Screenshot grounding data
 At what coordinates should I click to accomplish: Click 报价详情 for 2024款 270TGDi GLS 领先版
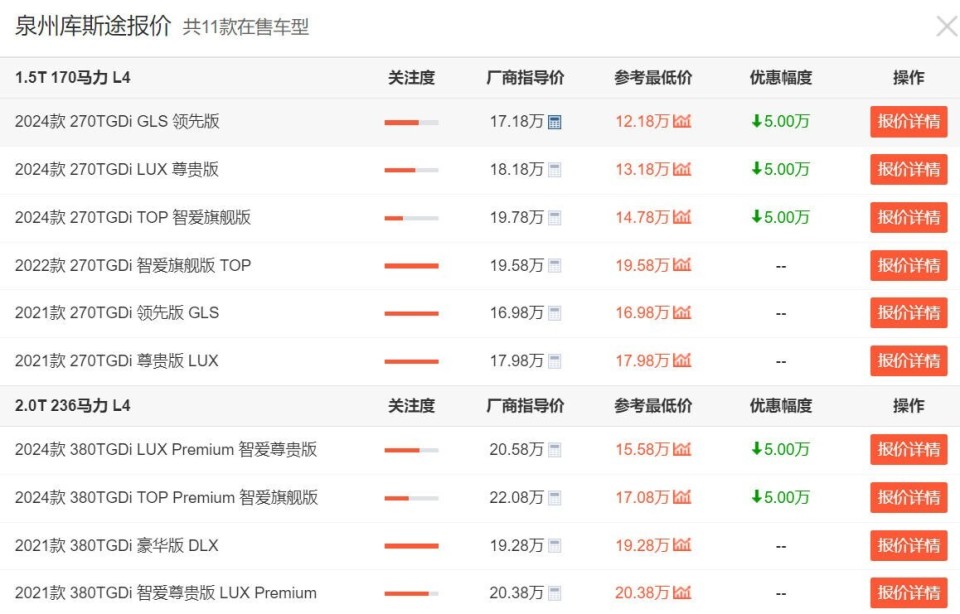click(908, 122)
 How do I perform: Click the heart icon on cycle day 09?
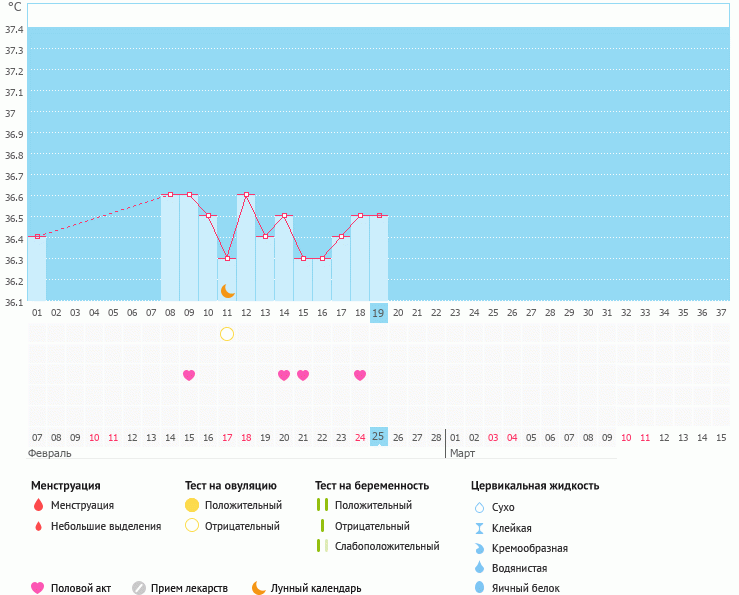coord(189,375)
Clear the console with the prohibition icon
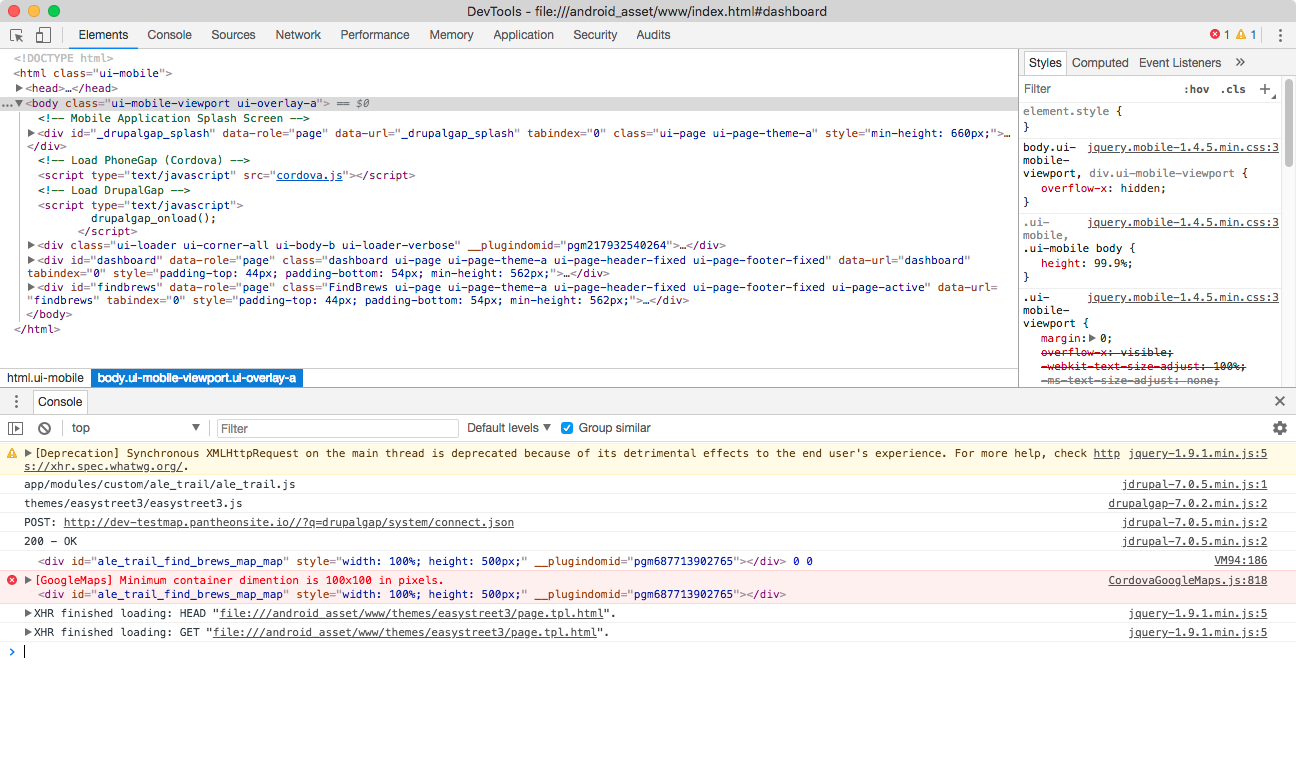Viewport: 1296px width, 768px height. point(43,427)
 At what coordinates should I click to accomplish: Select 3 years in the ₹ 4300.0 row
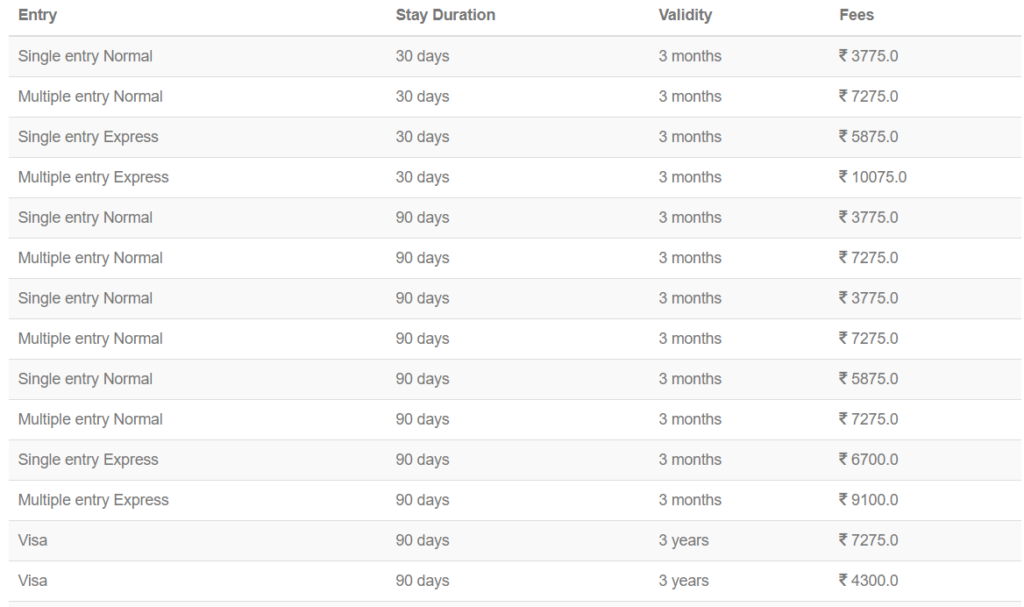[x=683, y=580]
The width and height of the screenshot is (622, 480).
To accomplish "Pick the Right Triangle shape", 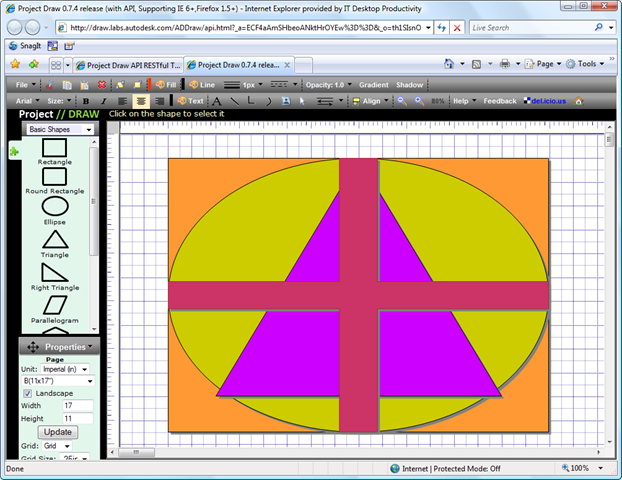I will coord(54,273).
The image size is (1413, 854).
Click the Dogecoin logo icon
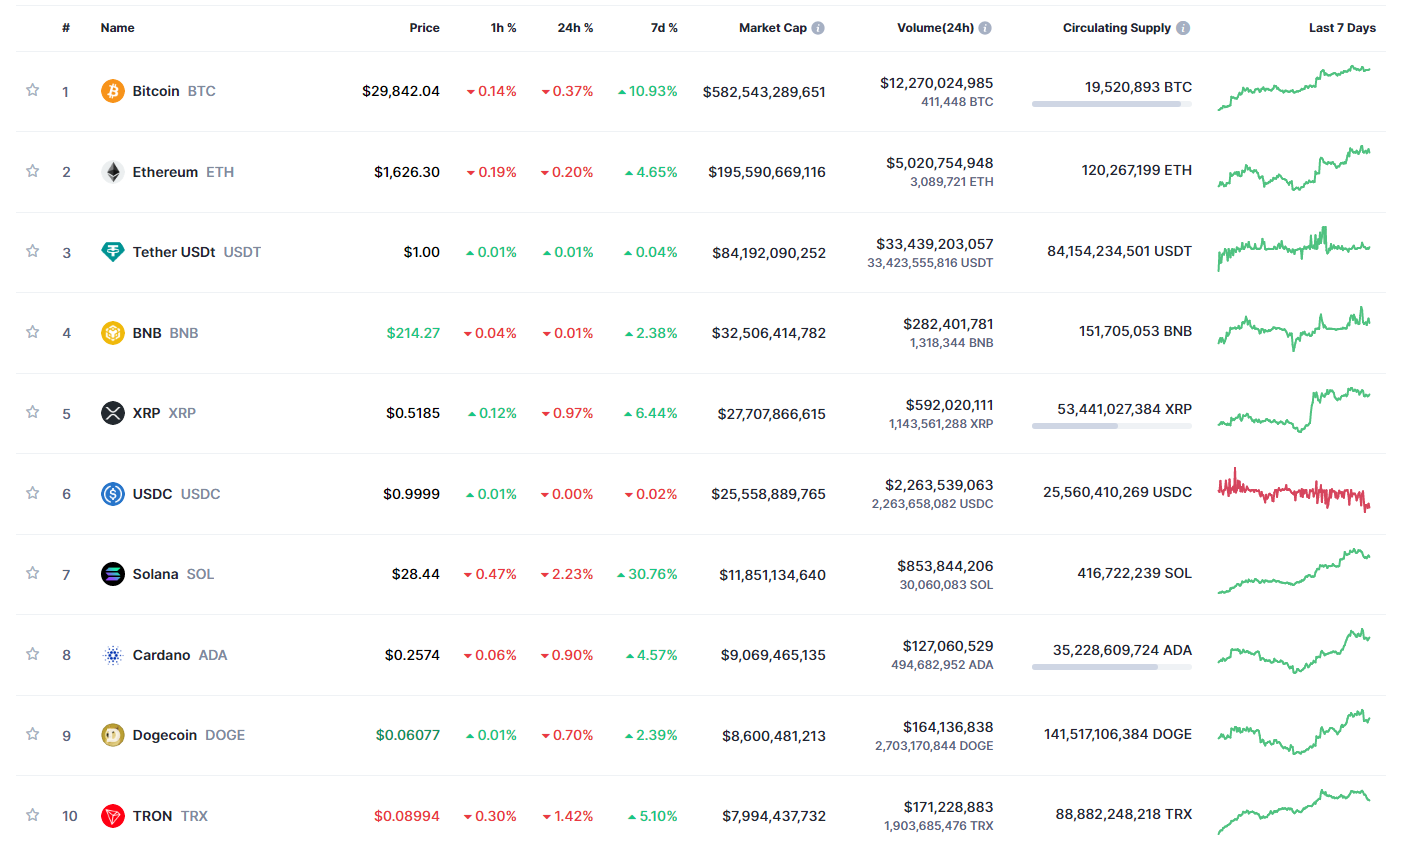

## TASK OBJECTIVE
Write out word for word the lines above that run from the one with "How do I perform: Click" to the one with "The width and". Include both end lines; exclude the images.

## ANSWER SECTION
 How do I perform: Click the heart icon on cycle day 09?
coord(189,375)
Clear the console with the prohibition icon
Viewport: 1296px width, 768px height. point(43,427)
 At what coordinates should I click to accomplish: Select 3 years in the ₹ 4300.0 row
[x=683, y=580]
The width and height of the screenshot is (622, 480).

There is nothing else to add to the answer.